Directions:
In the entries below, copy only the lines from the one that contains "2398x1349 pixels. How" through the last line, exactly, and omit any pictures.
Content starts
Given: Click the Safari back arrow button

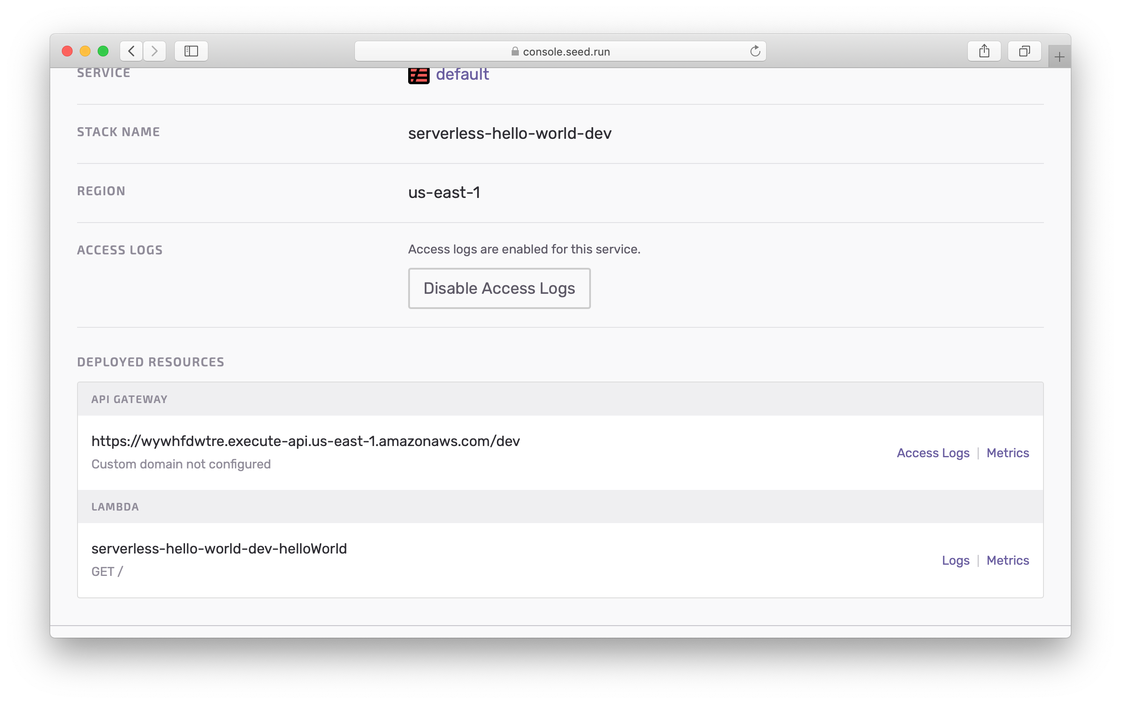Looking at the screenshot, I should [x=131, y=51].
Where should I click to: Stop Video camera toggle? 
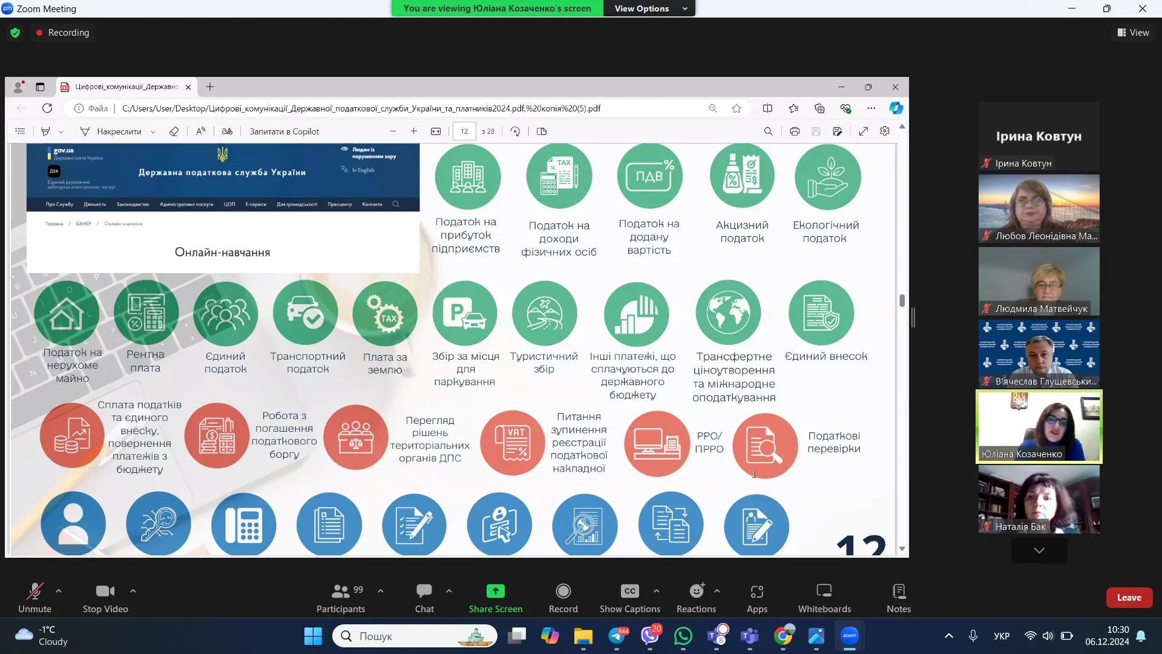[105, 591]
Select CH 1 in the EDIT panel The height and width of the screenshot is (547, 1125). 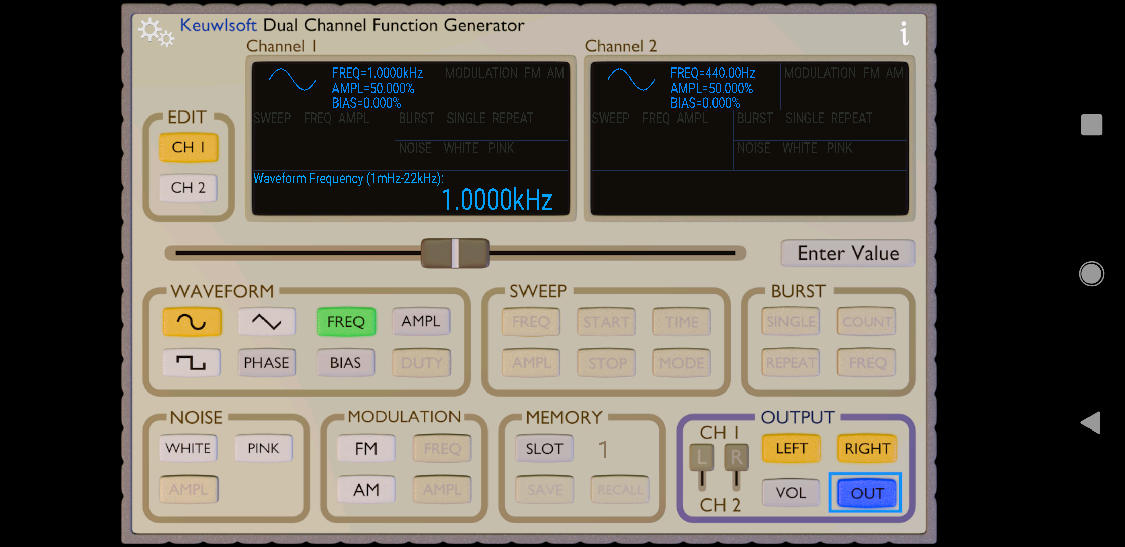click(x=188, y=147)
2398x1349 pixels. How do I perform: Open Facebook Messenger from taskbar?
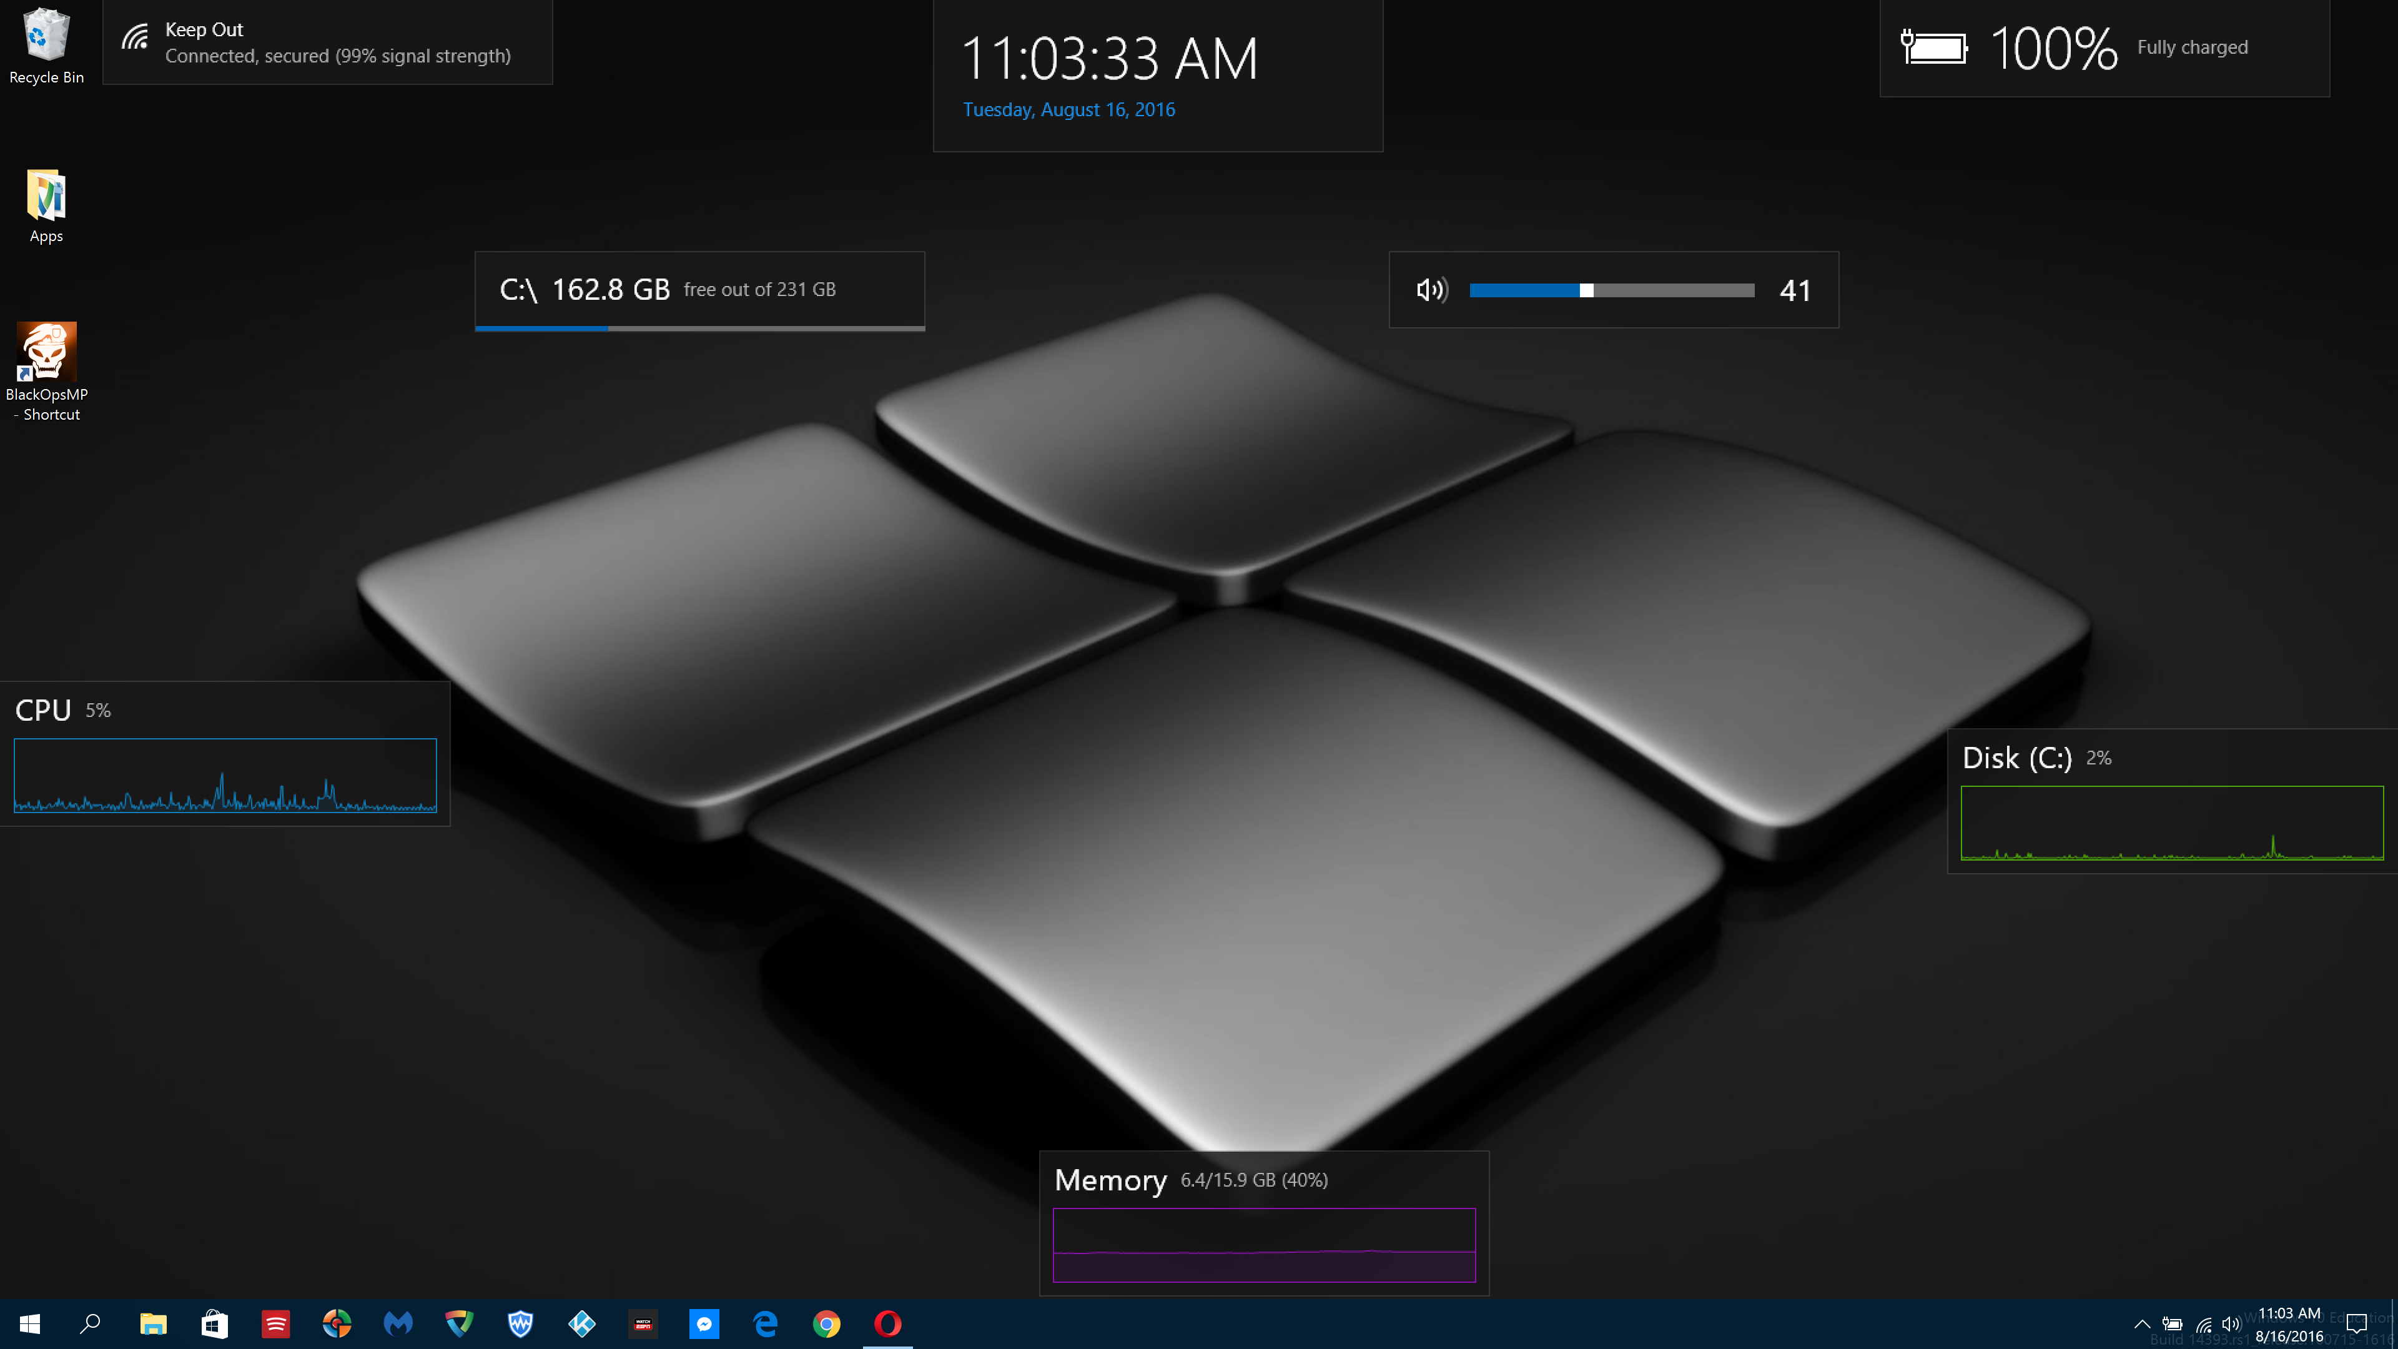[704, 1323]
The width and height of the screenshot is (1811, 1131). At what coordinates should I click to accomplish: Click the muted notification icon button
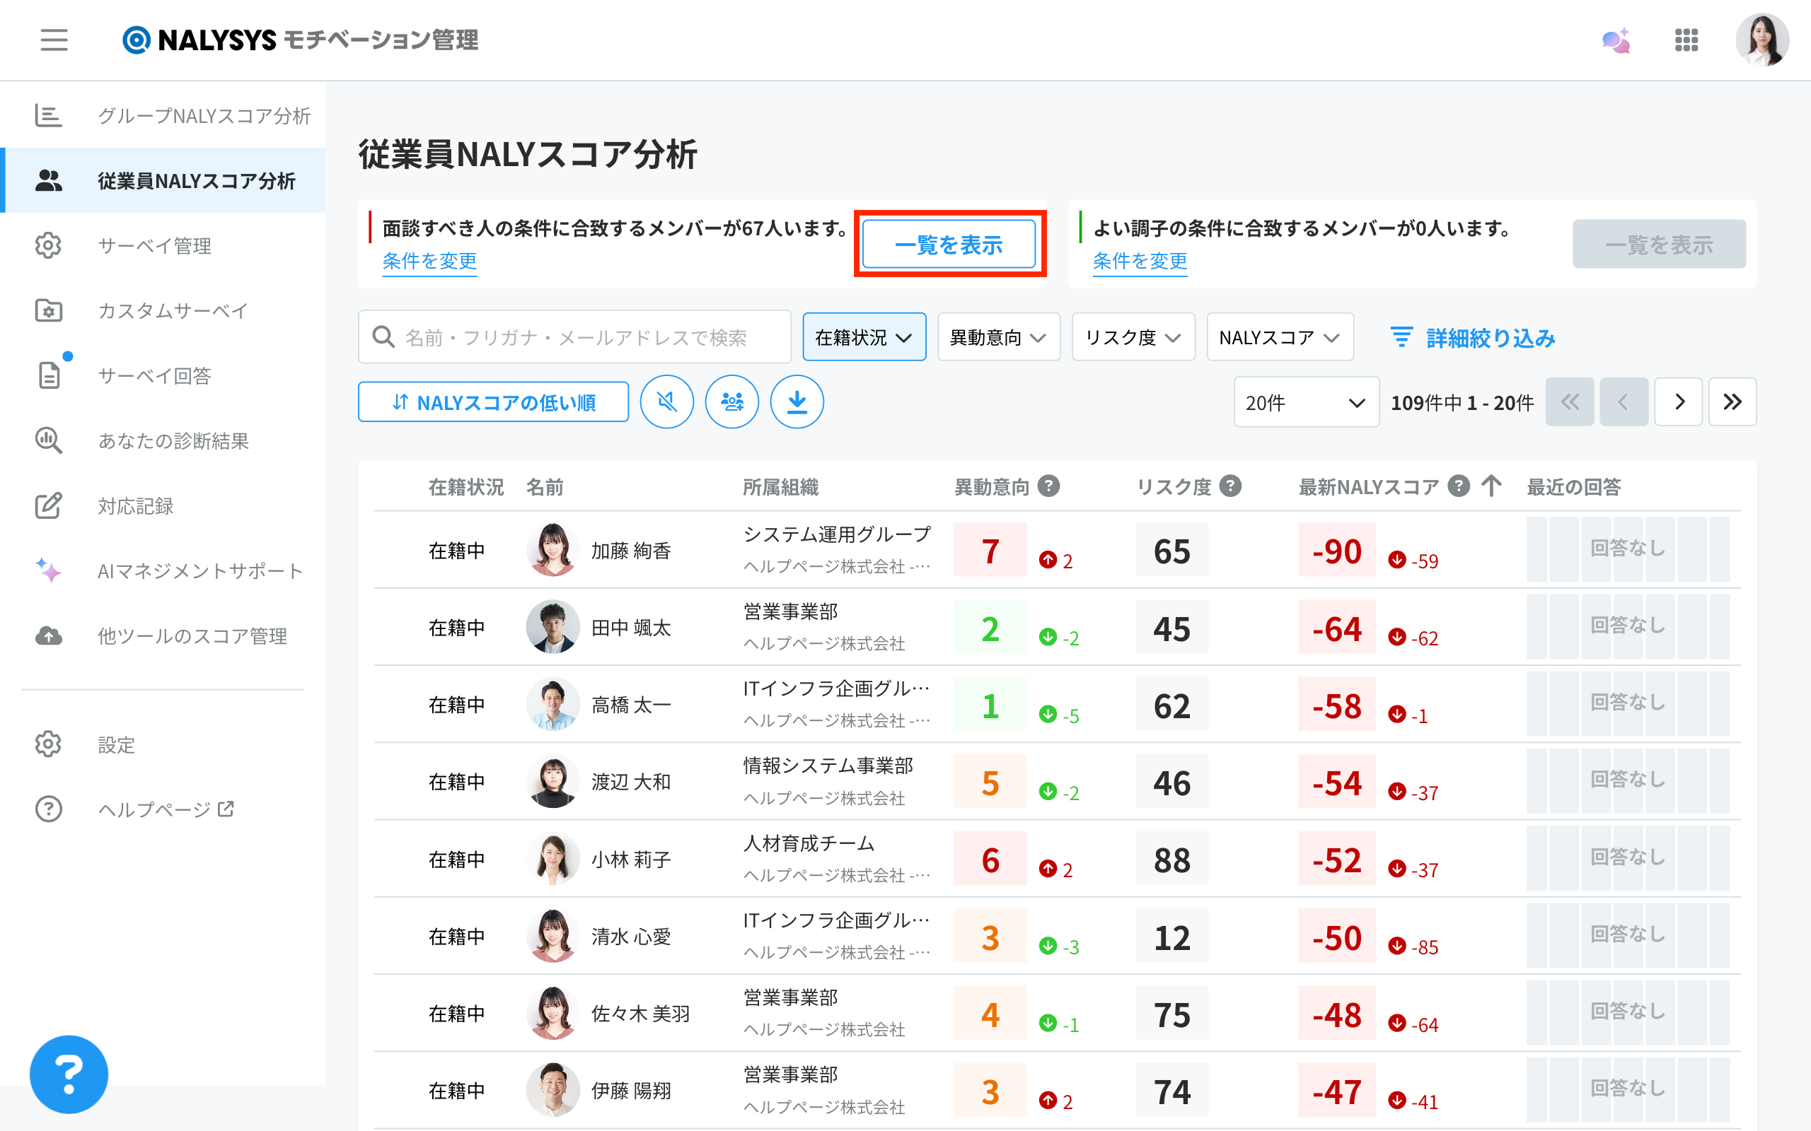tap(666, 402)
Content ends
Written answer:
2398x1349 pixels. How do I perform: Open Facebook Messenger from taskbar?
[704, 1323]
The width and height of the screenshot is (1811, 1131). At what coordinates should I click to accomplish: Click the muted notification icon button
tap(666, 402)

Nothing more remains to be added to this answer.